The family business sector has revealed a growing mix in the family members in control of the firm, as succession is missing from any form of future-planning strategies from almost all family businesses.
The latest research by Families in Business (FiB), show a rise in the number of family firms with ‘blended families’, with nearly a third now having step-children or step-parents involved.
However, 97% of family business owners admit to a lack of direction and purpose for their business, and that challenges around achieving a balance between work and life are contributing to the absence of succession planning admitted by 95% of family business owners.
The study also reveals that more than a quarter (26%) have women as their managing director or CEO, six percent higher than in the research findings in 2015.
Dani Saveker, CEO of FiB said: : “The changing face of the modern family is reflected by the diversity of family members working in the business and growing numbers of step and adopted children joining the company following divorces and second marriages – 31% of family firms have these ‘blended families’ working together, compared to 25% last year.
“Increasingly, family members have struggled to balance work, life and family, so have had children later, which has led to a generation gap.”
The key findings of the research revealed the majority (97%) of family business owners feel a lack of balance in their life and 86% have a lack of focus or purpose in their life.
The biggest challenges for families working together in the business are communication (66%), succession (58%), communication (54%), and direction (42%), but a further 63% believe people care less about each other than ever before, despite being better connected through technology.
Over three quarters (79%) of family business owners admit they are frightened and worried they are not good enough to run their business, whilst 62% of individuals reply on something to cope, including alcohol and food.
The FiB have created an Annual Guide, intended to support family businesses to develop strategies to unlock their business’ potential.
Ms. Saveker added: “To unlock the business and the potential within it, you have to go beyond it.
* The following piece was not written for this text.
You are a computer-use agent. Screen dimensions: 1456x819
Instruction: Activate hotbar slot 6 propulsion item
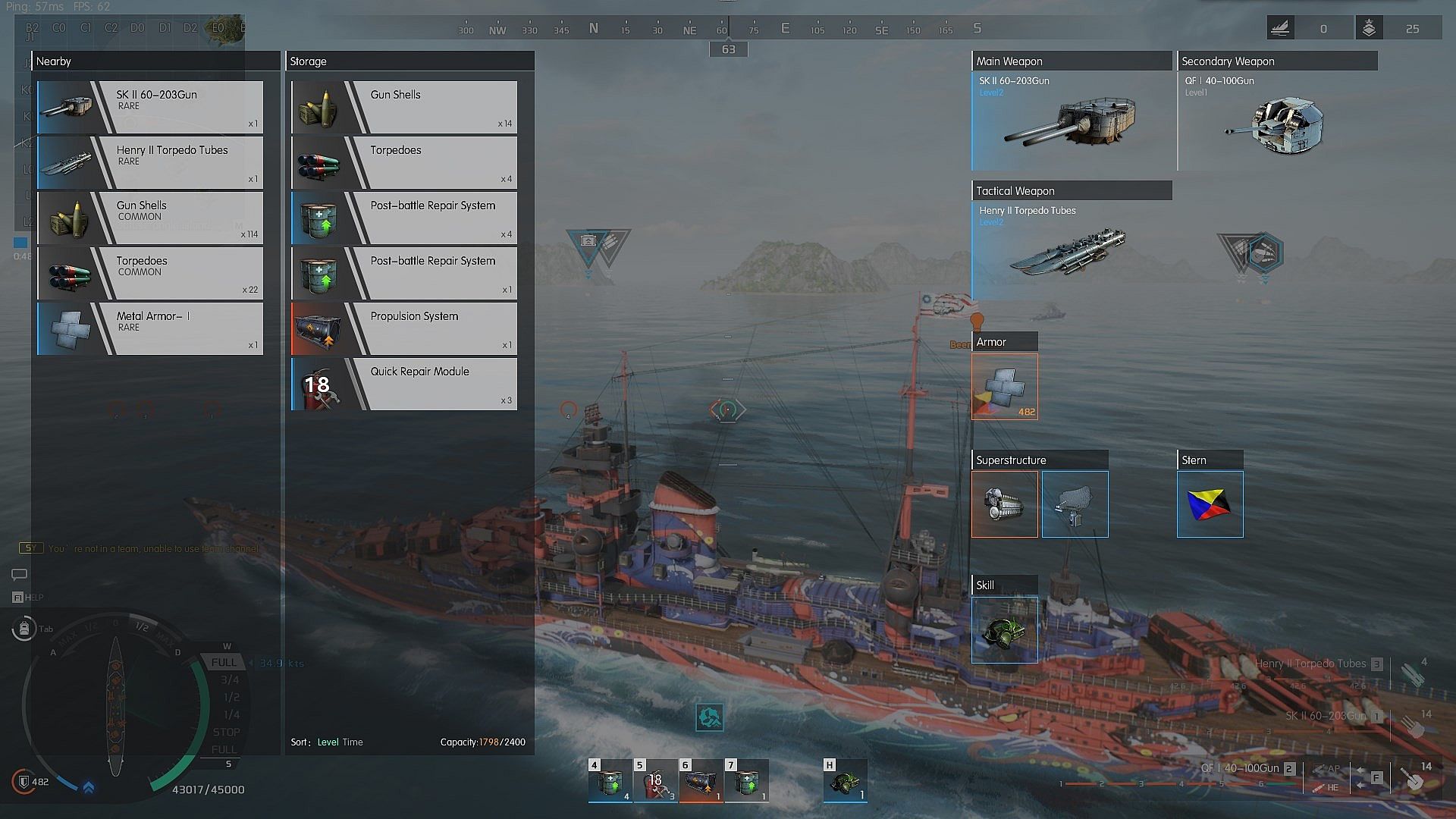[700, 781]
A business is a vehicle to deliver wealth, satisfaction, legacy and freedom and yet we so easily get caught up in the day-to-day challenges.
“When you work with family, you have the added emotions associated with responsibility, duty, being good enough and making the right decisions, as well as managing expectations and family dynamics.”
Bruce Oldfield OBE, one of Britain’s most successful fashion designers and Honorary Vice President of Barnardos, FiB’s charity of the year said: “Having a clear sense of identity and purpose is a fundamental component for success and happiness.
“Family doesn’t have to mean the people you share DNA and blood with, but more so those that care and support you, allow you to be the best version of yourself, and give a belief in what’s possible.”